TASK
Skip every picture. Print each line from the one containing "Screen dimensions: 1208x805" through the end of the records below, word for word.

Collected data
━━━━━━━━

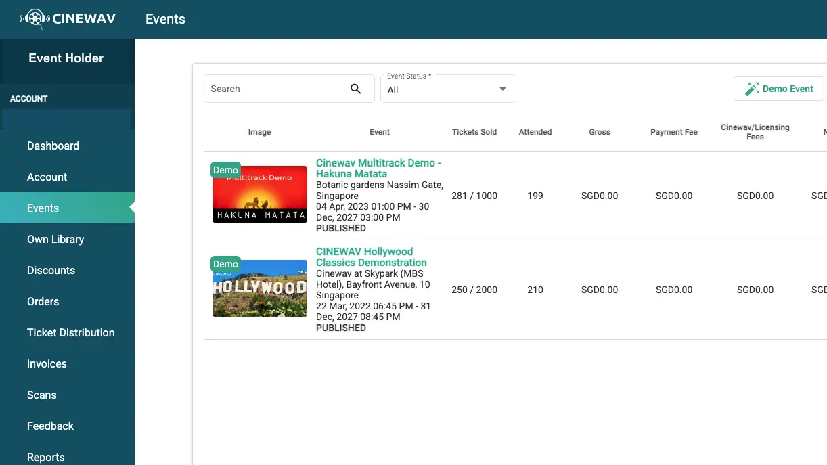Click the Hakuna Matata event thumbnail
Screen dimensions: 827x465
(x=260, y=195)
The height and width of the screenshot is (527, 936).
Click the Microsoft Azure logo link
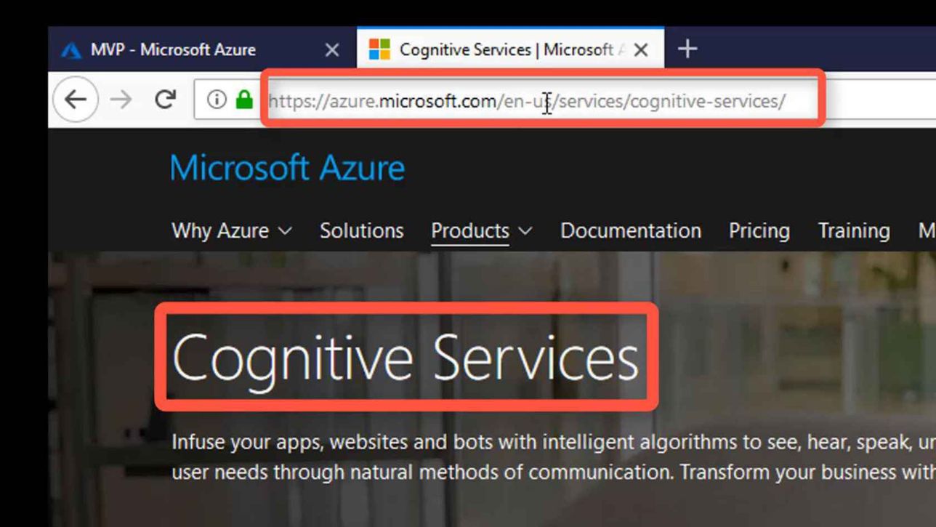(x=287, y=168)
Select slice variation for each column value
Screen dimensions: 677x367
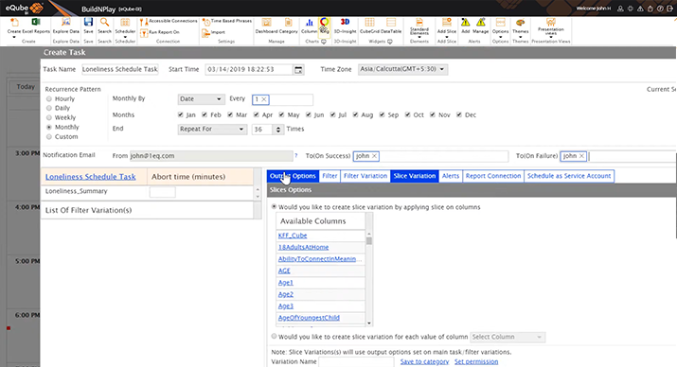[274, 336]
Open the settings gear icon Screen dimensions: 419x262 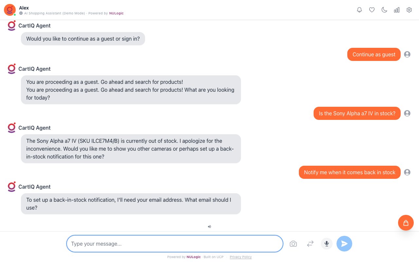pyautogui.click(x=409, y=10)
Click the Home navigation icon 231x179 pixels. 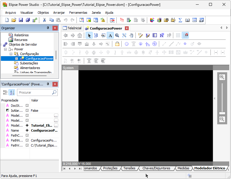coord(80,35)
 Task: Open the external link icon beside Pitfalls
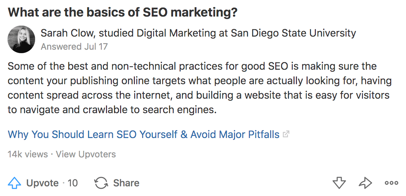point(286,135)
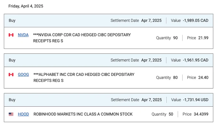The width and height of the screenshot is (218, 125).
Task: Click the Friday, April 4, 2025 date heading
Action: pos(26,6)
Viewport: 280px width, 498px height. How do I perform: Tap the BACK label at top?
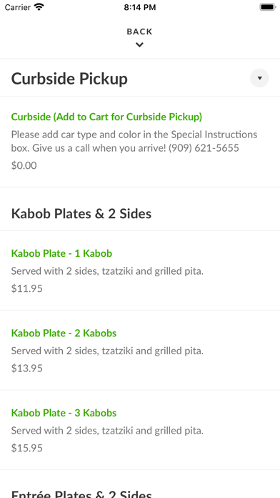tap(139, 31)
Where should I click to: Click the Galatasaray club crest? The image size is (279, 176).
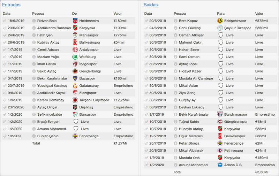pyautogui.click(x=75, y=86)
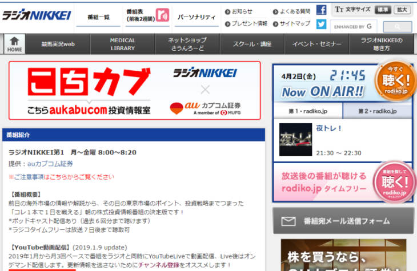Click into the Google search field
This screenshot has width=417, height=271.
click(x=353, y=27)

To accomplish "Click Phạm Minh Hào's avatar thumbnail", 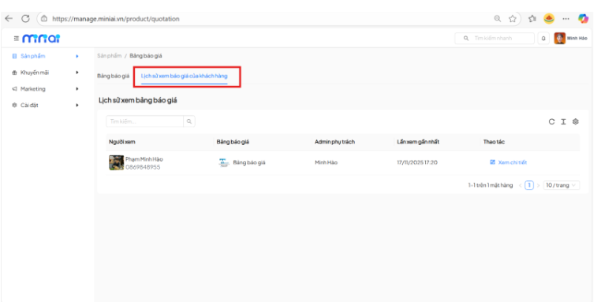I will [x=116, y=163].
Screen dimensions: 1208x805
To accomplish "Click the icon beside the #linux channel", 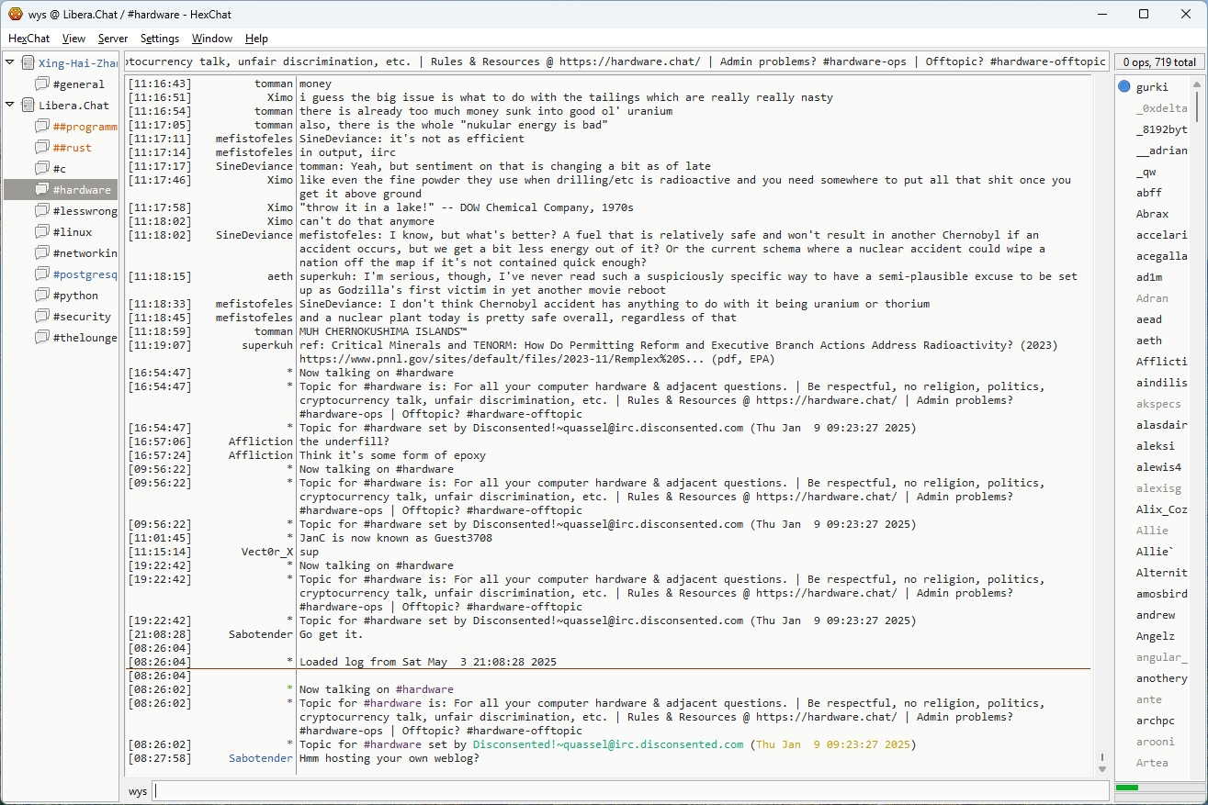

━━━━━━━━

TASK RESPONSE
Screen dimensions: 1208x805
To accomplish "Click the icon beside the #linux channel", 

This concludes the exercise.